If you're setting up your own kitchen shelves, you can just move things around until you find the most pleasing arrangement! Here are a few of my guidelines:
Mix old and new — antique silver platters, handmade dinner plates, and new china bowls.
Choose a small color palette and stick to it, such as white china and silver.
Choose different shapes — round, flat, plus different heights — to sit next to each other. A shelf of all round bowls or all flat plates can be a little boring.
A beautiful plate or platter leaning against the back wall of the shelves can give height to your arrangement.
Mix it up with books that you love or even a small lamp on a shelf to provide light in a dark corner.
Every day when I arrive at the barn, I think, “I can’t believe I get to work here.” I hope your beautiful displays will help you feel the same way about your kitchen!




Ask Ina:
“How do you create great flavor? What makes things taste great?”
One of the words I’ll use to describe a dish is “chic.” I see chic food like a couture dress. If the quality of the fabric is wonderful, you don’t need to do much to make it gorgeous. Good quality ingredients with very simple lines. Food is the same way!
Sometimes flavor is about simplicity — the French Apple Tart in Back to Basics is just pastry, Granny Smith Apples, sugar, butter, a little apricot jelly. It’s thin and crisp and delicious, and it’s the essence of apples.
Sometimes it’s about pairing things, like adding a little crème de cassis to a Plum Crunch. You don’t know it’s there, but it makes the plums taste great.
But you can’t always get good quality ingredients, so it can also be about how you cook something. How do you coax the flavor out of supermarket plum tomatoes when they have absolutely no taste? You roast them at a high temperature with a little olive oil and good balsamic vinegar. The sugars caramelize, and the tomatoes become incredibly delicious. It’s about how to get the most flavor out of simple ingredients.

This Week’s Favorites:
Jeffrey and I watched the new HBO documentary Billy Joel: And So It Goes. I love how he says he doesn’t think of himself as “Billy Joel!”
I started playing around with a recipe for “Sticky Chicken” that I originally got from Nora Ephron. Her recipe notes are as witty and charming as she was.

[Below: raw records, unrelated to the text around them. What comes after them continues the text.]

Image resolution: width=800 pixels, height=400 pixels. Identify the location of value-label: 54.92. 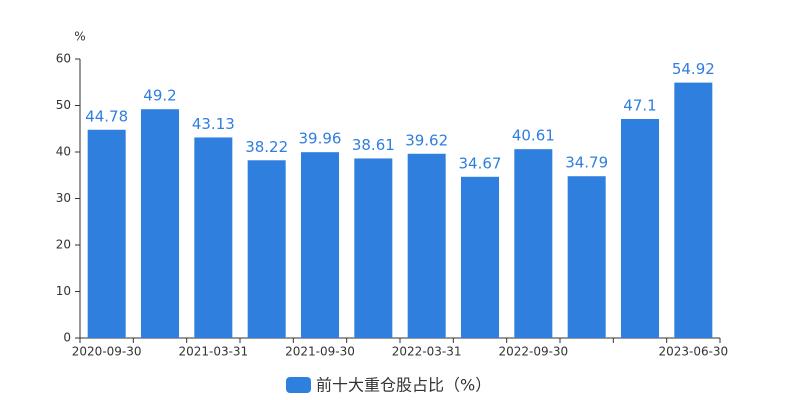
(694, 69).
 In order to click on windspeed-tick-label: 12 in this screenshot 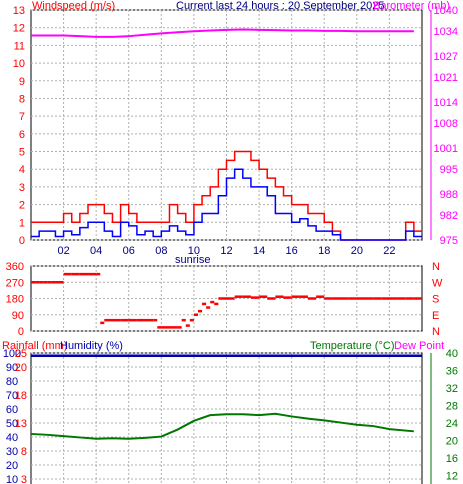, I will do `click(19, 29)`.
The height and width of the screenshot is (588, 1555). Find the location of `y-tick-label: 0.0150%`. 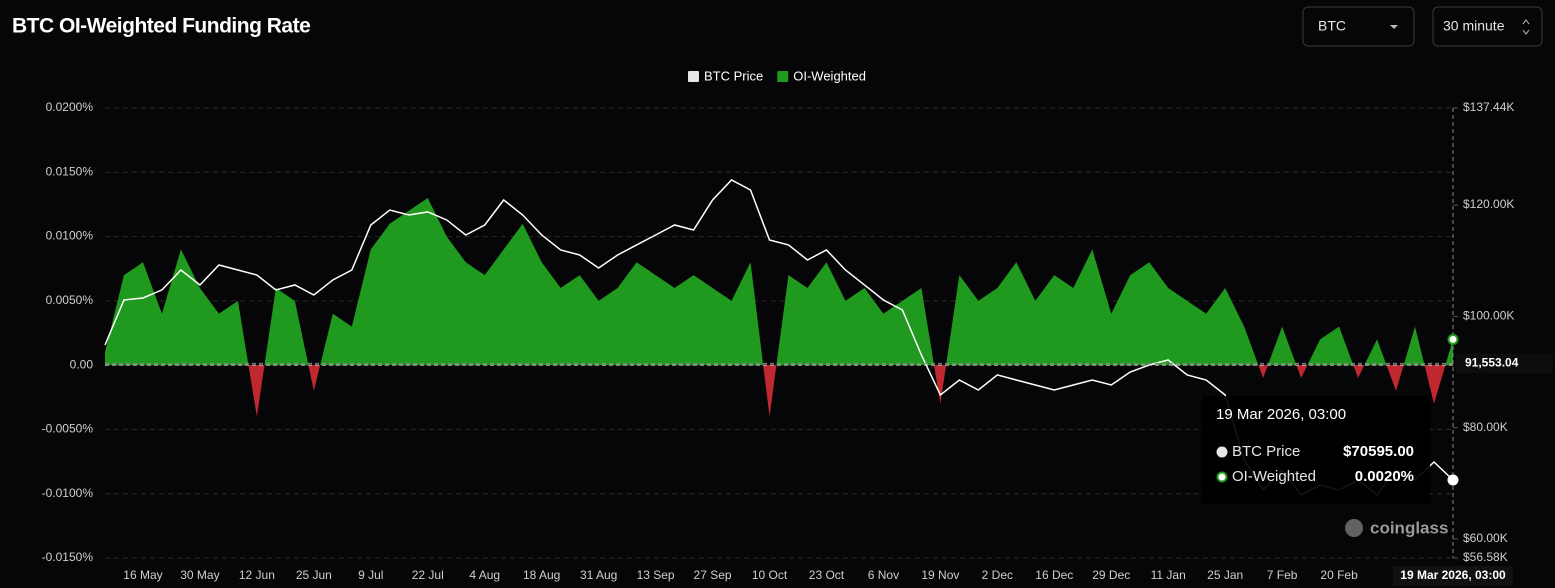

y-tick-label: 0.0150% is located at coordinates (70, 171).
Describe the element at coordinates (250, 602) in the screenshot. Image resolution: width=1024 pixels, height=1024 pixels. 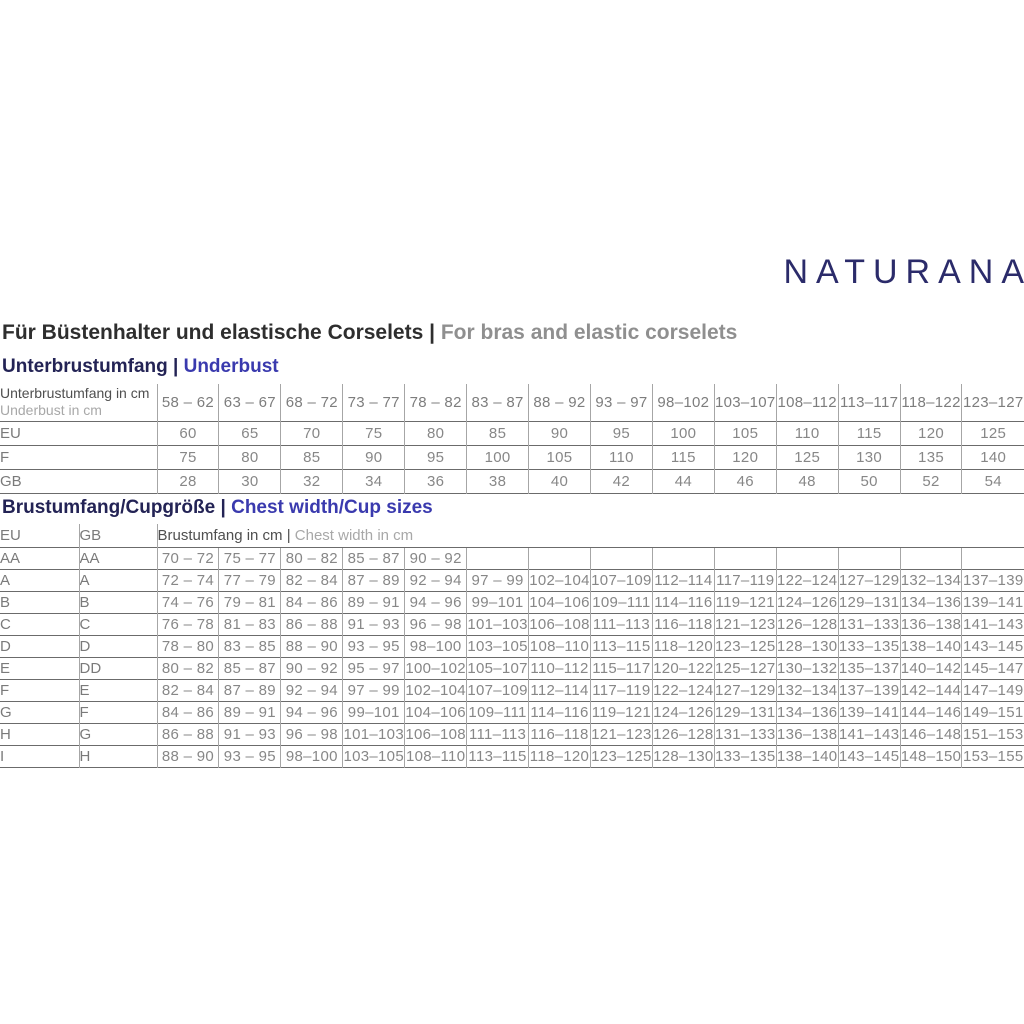
I see `range-cell: 79 – 81` at that location.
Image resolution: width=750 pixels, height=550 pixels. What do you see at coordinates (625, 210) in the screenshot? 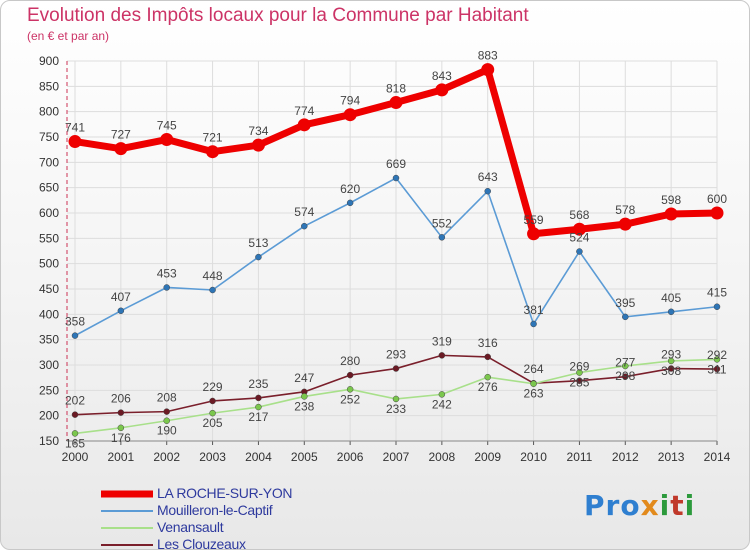
I see `data-label: 578` at bounding box center [625, 210].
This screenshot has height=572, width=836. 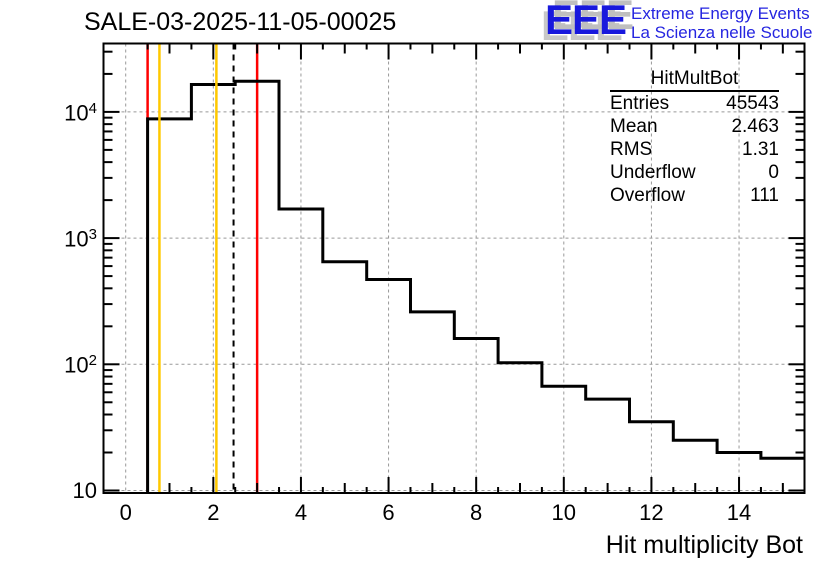 I want to click on y-tick-exponent: 4, so click(x=92, y=108).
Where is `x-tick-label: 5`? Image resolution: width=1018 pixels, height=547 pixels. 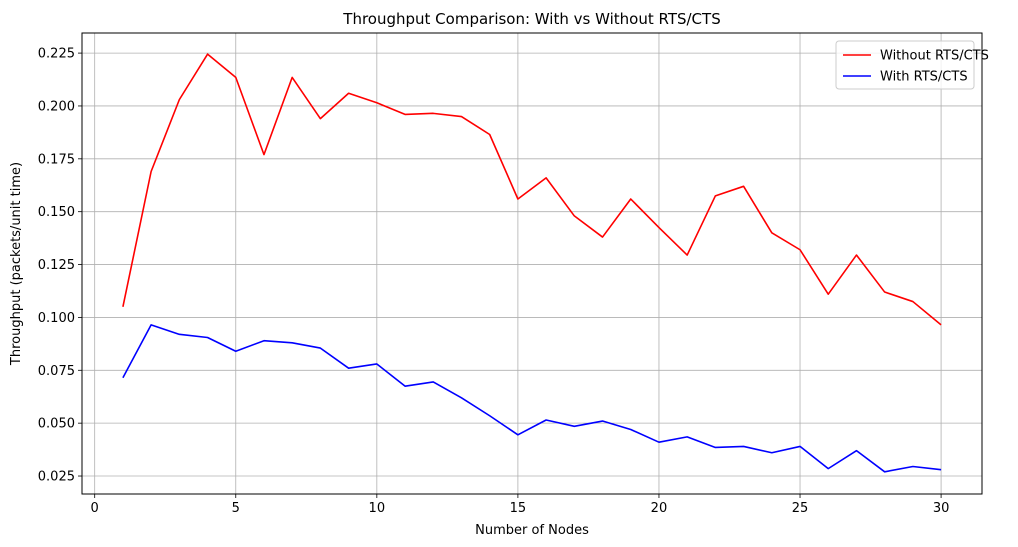
x-tick-label: 5 is located at coordinates (236, 508).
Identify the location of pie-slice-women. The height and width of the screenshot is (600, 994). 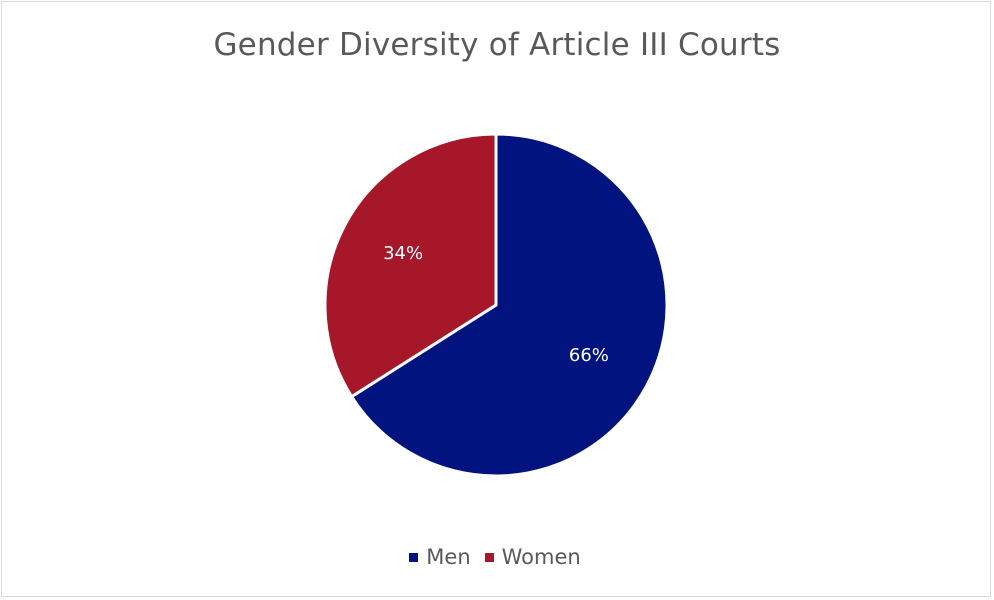
(410, 266).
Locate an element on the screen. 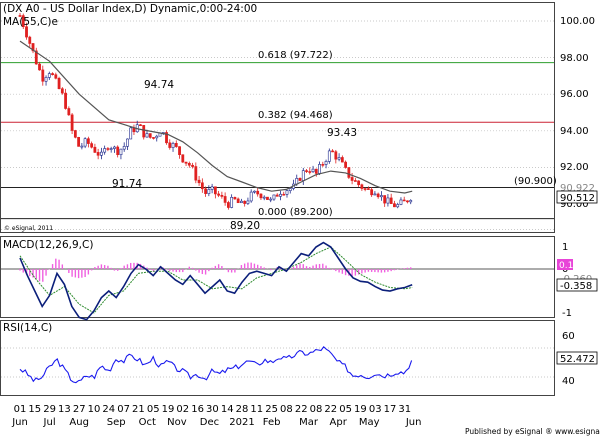 Image resolution: width=600 pixels, height=438 pixels. x-day-label: 10 is located at coordinates (94, 410).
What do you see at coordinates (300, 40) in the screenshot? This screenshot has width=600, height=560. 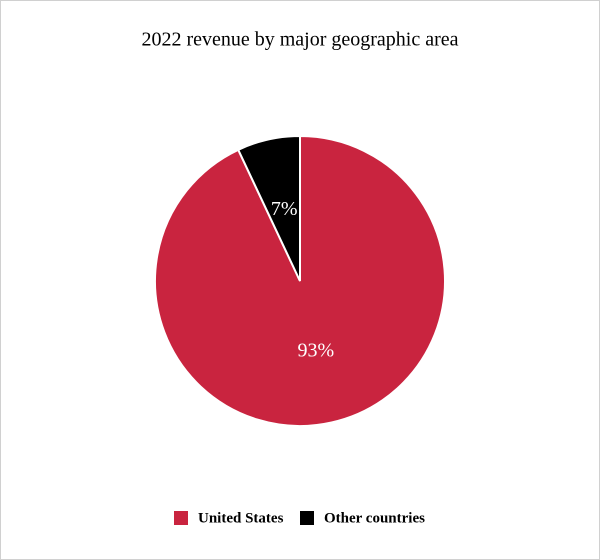 I see `chart-title: 2022 revenue by major geographic area` at bounding box center [300, 40].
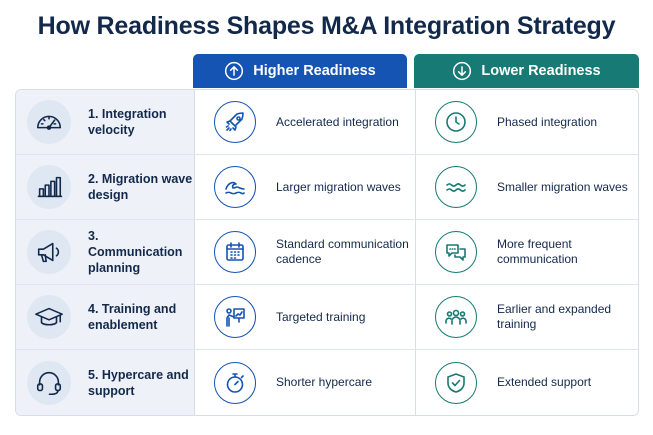 This screenshot has height=435, width=653. Describe the element at coordinates (314, 71) in the screenshot. I see `higher-readiness-label: Higher Readiness` at that location.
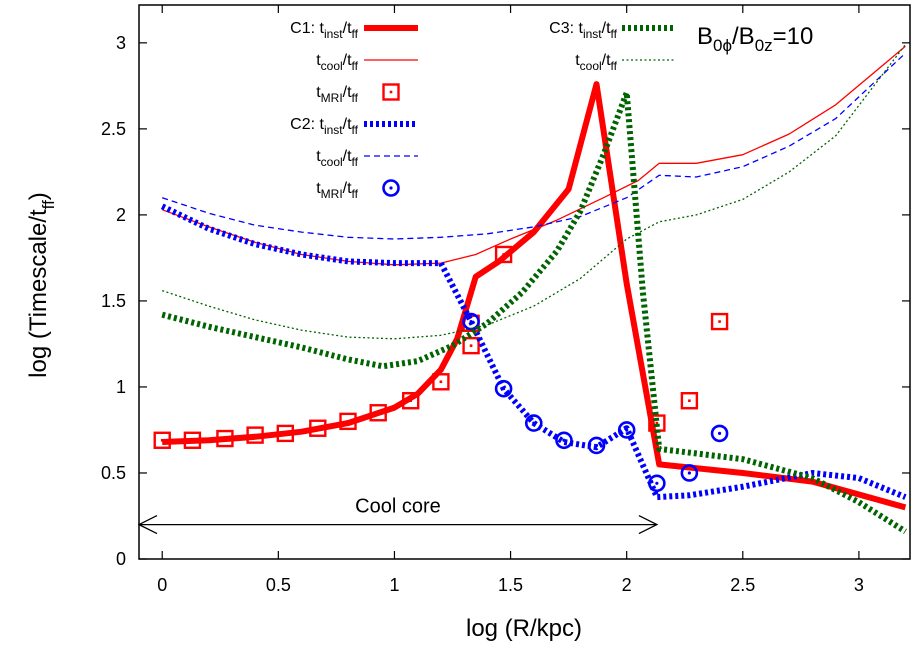 The image size is (913, 647). Describe the element at coordinates (162, 585) in the screenshot. I see `x-tick-label: 0` at that location.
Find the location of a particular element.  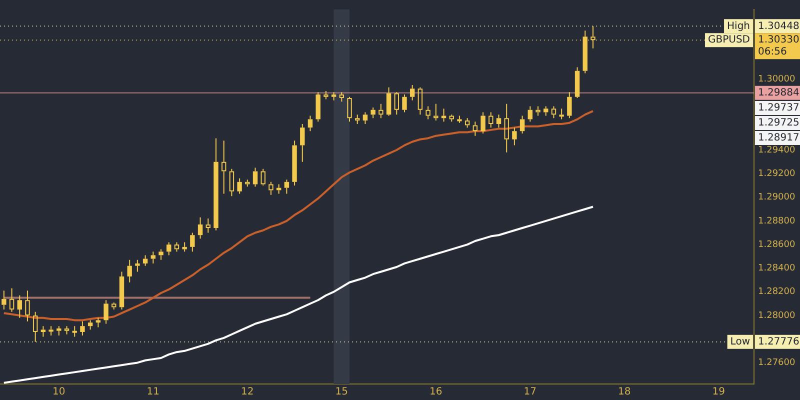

Would love the recipe for Sticky Chicken....We all (IMO) consume a lot of chicken and a new recipe is always appreciated. Thanks Ina!
I have been following you for years ... ever since you were featured in a magazine that I received. I love your simplicity and can-do attitude. You're always so cheerful and your advice always works. You have me rethinking my kitchen! Thank you!!!